Среди встречающих один выделялся особо — толстый необыкновенно и других ростом выше. Пузо у него вздымалось горой. Видно, охотник это был плохой — с таким пузом за зверем не побегаешь много, — но плясать он был горазд. Прыгал, не в пример другим, высоко, и ноги у него ходили — не углядишь как. Юлой вертелся и покрикивал, покрикивал, мол-де живей, живей пляшите! И всё стойбище и пело, и плясало, и в бубны било. Пёстрые шапки на головах у коняг, на бёдрах перья и шкурки цветные, на щиколотках и на запястьях разноцветные бусы. Но ярче бус глаза и зубы белые на смуглых лицах. Красно, весело — ну прямо княжий поезд.
Встреча такая для коняг была обычна, уважение же к гостям выказывалось особенно громкими криками и частыми ударами в бубны.
Но как только гости были усажены вокруг костров, шум и крики смолкли. Лица хозяев озаботились, и уже ни одной улыбки нельзя было увидеть.
Тихо ступая, мальчики разнесли студёную воду, налитую в рогатые раковины. А потом только подали в чашках, долблённых из дерева, жир, и рыбий, и звериный, толкуши из китового же жира, тюленьего и сивучьего, ягоды и коренья разные, сушёную рыбу — коколу, звериное и птичье мясо.
Чашу с той или иной пищей старшему из хасхаков подносили, и он, отведав, с поклоном гостю передавал. Чаши ходили по кругу.
И пятая, и десятая перемена блюд прошла по кругу, но никто не проронил ни слова. Тяжко доставалась конягам пища, и они с величайшим почтением относились к каждому куску. Когда же вновь обнесли всех студёной водой в приметных раковинах, хасхак старший хлопнул в ладоши, и толстяк, уже известный своим мастерством плясать, вскочил в круг, ударил в бубен и закружился юлой. Все заговорили разом.
Хасхак наклонился к плечу Шелихова. Лицо его блестело в свете костра.
— Мы пожелать хотели бы старшему из русов, — сказал он высоким голосом, — много охот впереди.
Кильсей сунулся было переводить, но Григорий Иванович остановил. За два года на Кадьяке сам достаточно научился по-коняжски.
— Луна взойдёт, как истаявшая в половодье льдинка, — щуря глаза в косых разрезах, продолжал хасхак, — но день от дня бока её вновь покруглеют, и она предстанет как дымчатый песец, который вот-вот в нору принесёт щенят. Сколько лун ждать нам до возвращения на остров старшего из русов?
Шелихов выслушал хасхака и задумался, глядя в огонь костра: «Сколько лун? Трудно сказать... Как там обернётся на большой земле?»
И перед Шелиховым отчётливо встали и Голиков, и Козлов-Угренин, Лебедев и Кох...

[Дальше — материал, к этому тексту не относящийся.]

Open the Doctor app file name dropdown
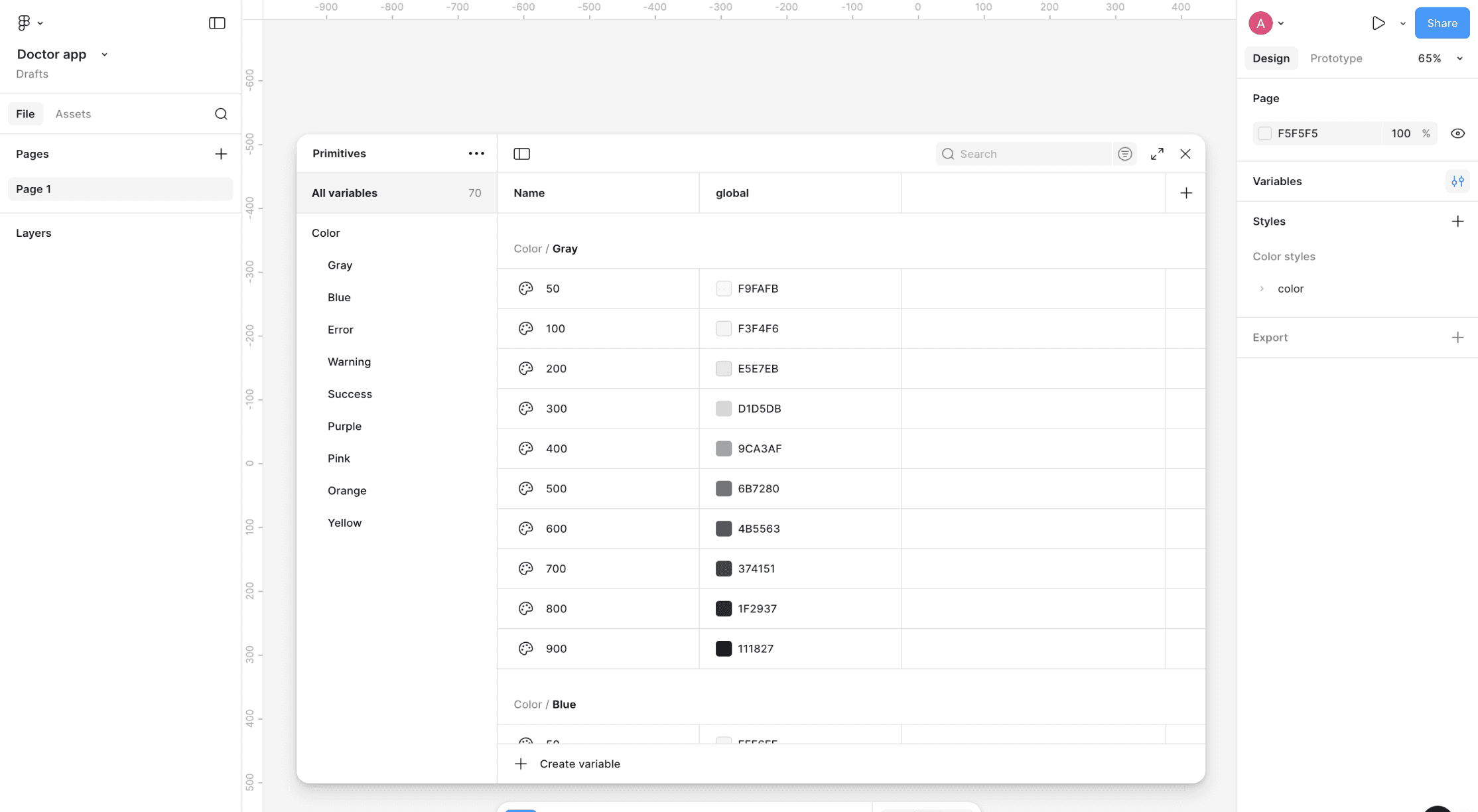The image size is (1478, 812). [x=104, y=54]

Григорий Иванович тряхнул головой, будто отгоняя дурное сновидение, и сказал:
— Дух зла коварнее росомахи и свирепее рыси. Ежели он будет знать тропу охотника, то подкараулит и отнимет жизнь. Я не назову дня возвращения, чтобы не указать мою тропу духу зла.

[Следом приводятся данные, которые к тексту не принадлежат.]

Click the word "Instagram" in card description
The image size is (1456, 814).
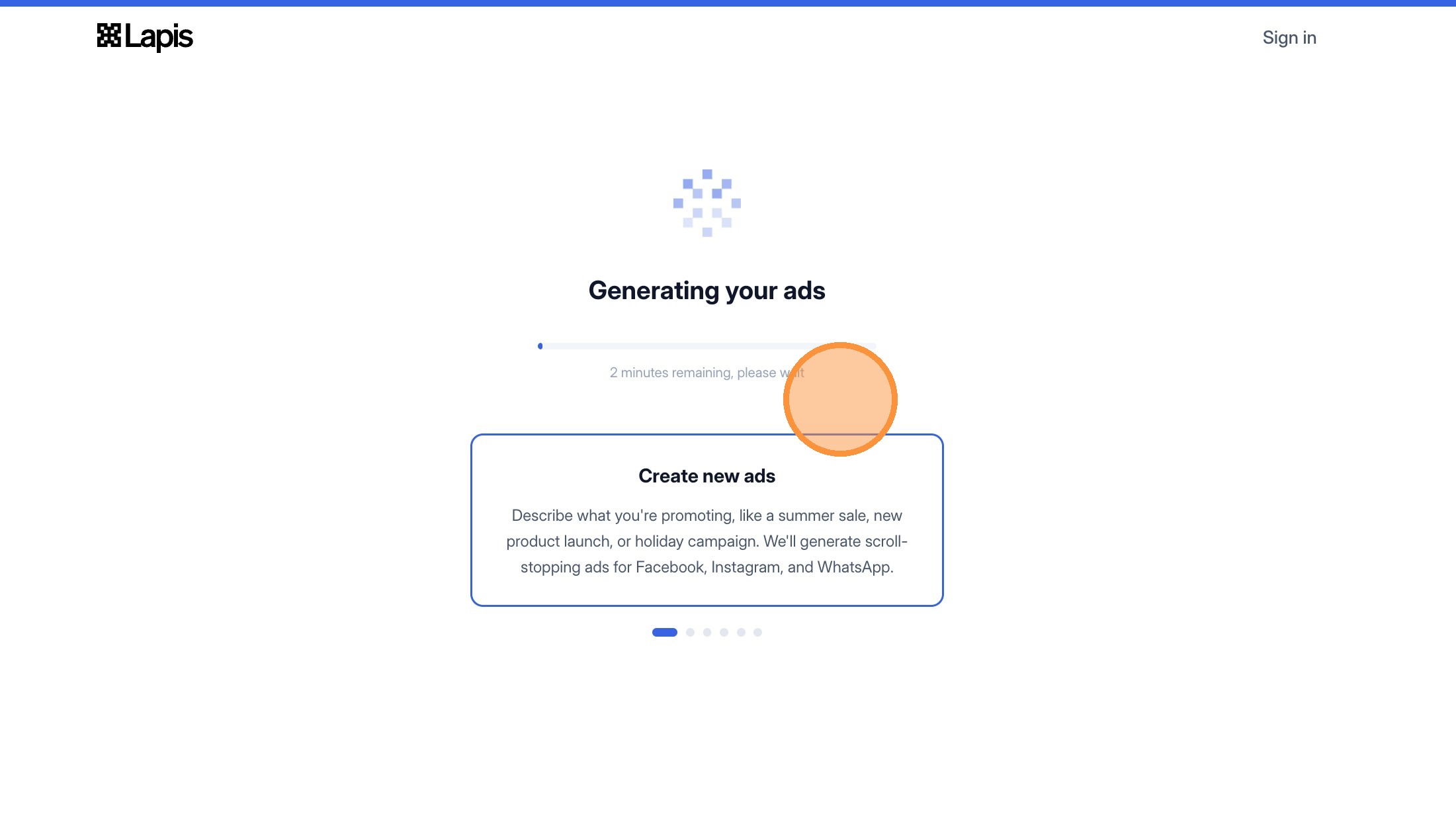746,567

Хасхак опустил глаза и с пониманием покивал головой.
— Ты поступаешь как мудрый и осторожный человек.
Он помолчал недолго и заговорил вновь.
— Старший из русов! Оставь белую шкурку неизвестного нам зверя, которая передаёт твои слова и через много дней пути. Пусть она скажет всем, что мы под рукой у тебя живём и ты, возвратившись, защитишь нас от злых людей, если они вздумают нас обидеть в твоё отсутствие.
Вокруг костра уже плясали десятки людей. Прыгали, кружились, косолапо шли друг другу навстречу, как вставшие на задние лапы медведи.
— Хорошо, — ответил Шелихов, — я оставлю то, что ты просишь, но вы теперь не под моей рукой, а под рукой державы Российской... А это сила, большая сила.